> Request: Retype the material below line for line without changing anything, and leave the pictures out.

> Data to process:
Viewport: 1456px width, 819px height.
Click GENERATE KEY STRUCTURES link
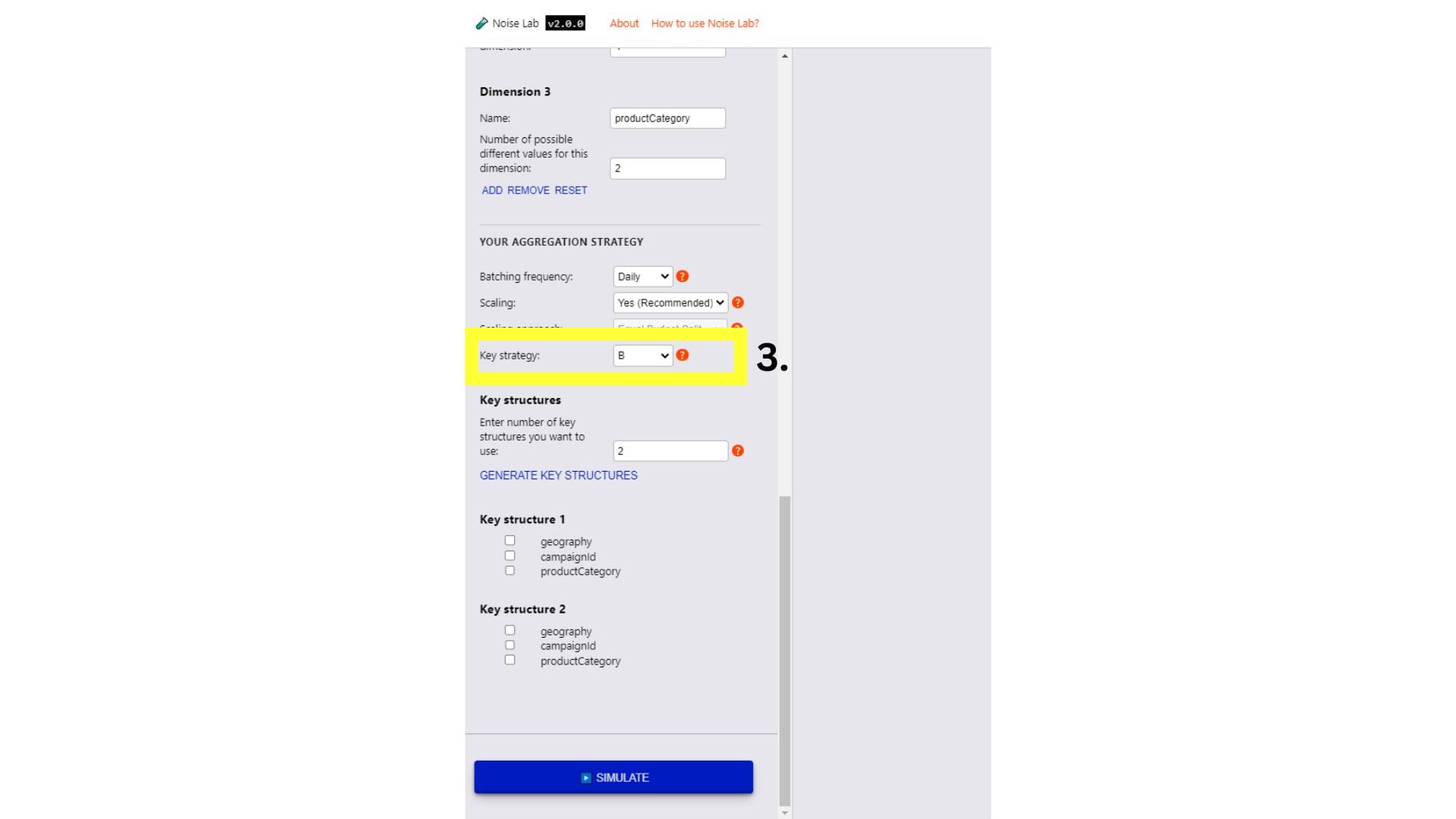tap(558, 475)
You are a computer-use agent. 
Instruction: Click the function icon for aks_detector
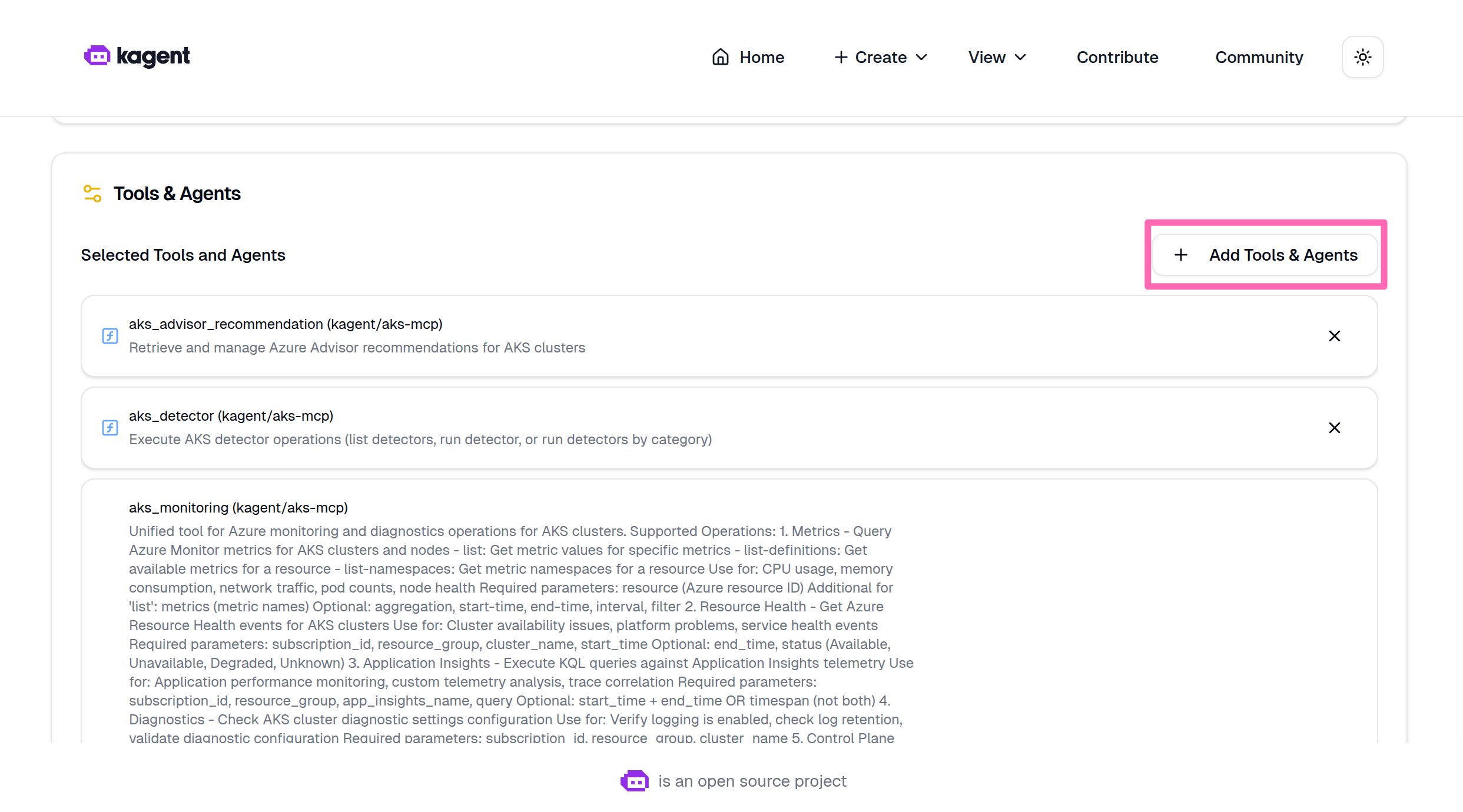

> Solution for this problem:
Viewport: 1456px width, 819px height.
Click GENERATE KEY STRUCTURES link
tap(558, 475)
You are a computer-use agent. 
Instruction: Click the function icon for aks_detector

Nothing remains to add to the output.